If you grow your attention span simply by engaging in team sports, mentally stimulating logic games, gardening, hiking or a zillion other engaging tasks, you also enjoy the side benefits and gaining new skills, gaining physical strength, and maintaining appropriate distance from the snack drawer in your house. Want to double all of that benefit? Engage in green entertainment without electronic input of any kind. Yes, this means you leave earphones and devices at home. If you bring your phone “just so you can play some music” you’ll fall back into engaging mainly with your phone instead of your teammates or task. Engage your focus fully instead of splitting it with recorded media.
Memorization Isn’t a Dirty Word
If you hang out in modern educational circles for even a few minutes, you’ll get hit with snarky comments about any educational approach that forces children to “merely memorize” material. Initially this was a reaction to approaches that never ventured beyond basics when the basics were the periodic table, the U.S. presidents, or the mathematical formulae of algebra or geometry. Sure! What’s the point of memorizing these things if you go no further? At some point, memorization was dismissed entirely, not because it is a thing that won’t serve us well as we educate ourselves throughout our lives, but because memorization became impossible in a world in which students have a shorter attention span than a goldfish.
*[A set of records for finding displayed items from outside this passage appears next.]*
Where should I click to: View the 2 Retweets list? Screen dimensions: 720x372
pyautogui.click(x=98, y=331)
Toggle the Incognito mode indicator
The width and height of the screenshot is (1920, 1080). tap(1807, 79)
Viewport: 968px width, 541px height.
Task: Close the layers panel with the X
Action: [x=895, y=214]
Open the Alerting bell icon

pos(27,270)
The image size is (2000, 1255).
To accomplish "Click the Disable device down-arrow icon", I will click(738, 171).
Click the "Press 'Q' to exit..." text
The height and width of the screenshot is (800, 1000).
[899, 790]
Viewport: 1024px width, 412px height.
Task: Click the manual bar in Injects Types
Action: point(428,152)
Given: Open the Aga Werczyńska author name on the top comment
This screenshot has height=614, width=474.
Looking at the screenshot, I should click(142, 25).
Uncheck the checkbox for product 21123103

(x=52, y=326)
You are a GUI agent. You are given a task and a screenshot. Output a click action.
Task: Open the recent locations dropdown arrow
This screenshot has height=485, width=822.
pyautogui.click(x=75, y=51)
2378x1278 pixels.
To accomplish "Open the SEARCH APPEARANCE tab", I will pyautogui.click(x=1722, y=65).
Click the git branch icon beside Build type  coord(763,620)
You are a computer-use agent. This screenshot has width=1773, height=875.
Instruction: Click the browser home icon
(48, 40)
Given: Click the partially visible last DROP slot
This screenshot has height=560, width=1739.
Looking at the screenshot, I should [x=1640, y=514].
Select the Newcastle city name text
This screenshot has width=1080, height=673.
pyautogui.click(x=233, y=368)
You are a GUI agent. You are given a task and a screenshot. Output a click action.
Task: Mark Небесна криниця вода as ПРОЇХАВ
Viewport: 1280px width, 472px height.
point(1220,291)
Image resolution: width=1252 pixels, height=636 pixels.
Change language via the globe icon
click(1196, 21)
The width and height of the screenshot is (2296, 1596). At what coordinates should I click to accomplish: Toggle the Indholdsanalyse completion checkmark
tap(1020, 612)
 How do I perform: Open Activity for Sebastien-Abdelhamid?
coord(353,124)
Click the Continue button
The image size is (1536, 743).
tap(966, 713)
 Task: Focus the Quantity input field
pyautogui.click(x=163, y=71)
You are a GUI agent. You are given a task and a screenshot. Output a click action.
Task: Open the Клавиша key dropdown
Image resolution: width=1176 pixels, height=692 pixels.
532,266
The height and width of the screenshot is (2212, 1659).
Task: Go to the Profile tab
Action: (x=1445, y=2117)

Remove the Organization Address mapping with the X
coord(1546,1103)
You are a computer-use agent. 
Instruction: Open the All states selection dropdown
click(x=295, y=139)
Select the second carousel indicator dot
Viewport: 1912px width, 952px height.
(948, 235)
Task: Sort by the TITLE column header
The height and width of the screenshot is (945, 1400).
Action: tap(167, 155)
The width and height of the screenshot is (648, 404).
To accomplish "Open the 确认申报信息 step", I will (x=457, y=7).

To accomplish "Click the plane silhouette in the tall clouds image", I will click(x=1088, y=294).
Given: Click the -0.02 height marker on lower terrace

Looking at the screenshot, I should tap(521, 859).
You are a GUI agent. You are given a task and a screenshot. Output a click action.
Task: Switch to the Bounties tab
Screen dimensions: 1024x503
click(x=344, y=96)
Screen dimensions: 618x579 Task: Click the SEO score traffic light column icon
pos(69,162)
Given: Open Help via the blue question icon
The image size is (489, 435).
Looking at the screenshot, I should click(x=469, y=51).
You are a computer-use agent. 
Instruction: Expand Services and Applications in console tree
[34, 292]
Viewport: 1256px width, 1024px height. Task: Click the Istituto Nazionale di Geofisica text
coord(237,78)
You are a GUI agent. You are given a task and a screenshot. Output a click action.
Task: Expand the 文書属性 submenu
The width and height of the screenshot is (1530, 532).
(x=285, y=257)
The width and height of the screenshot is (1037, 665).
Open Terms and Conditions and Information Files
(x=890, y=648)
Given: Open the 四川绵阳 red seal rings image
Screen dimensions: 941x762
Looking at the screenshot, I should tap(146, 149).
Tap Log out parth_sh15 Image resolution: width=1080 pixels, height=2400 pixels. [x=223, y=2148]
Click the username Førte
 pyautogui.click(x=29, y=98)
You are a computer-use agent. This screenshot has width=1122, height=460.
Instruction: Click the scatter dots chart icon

Memorization is an excellent way to build your own attention span, but it is also a necessary skill to master anything complex. I assigned memorization tasks to my elementary age children to build that muscle. Do they still remember those poems, presidents, or geography? Probably not but when they move into the logic stage around age 13 and the rhetoric stage around age 16 or 17, they will prosper greatly having built that mental muscle and never letting it atrophy throughout life. Learn how to fill your brain with the intellectual ammunition you need to pursue more complex subjects.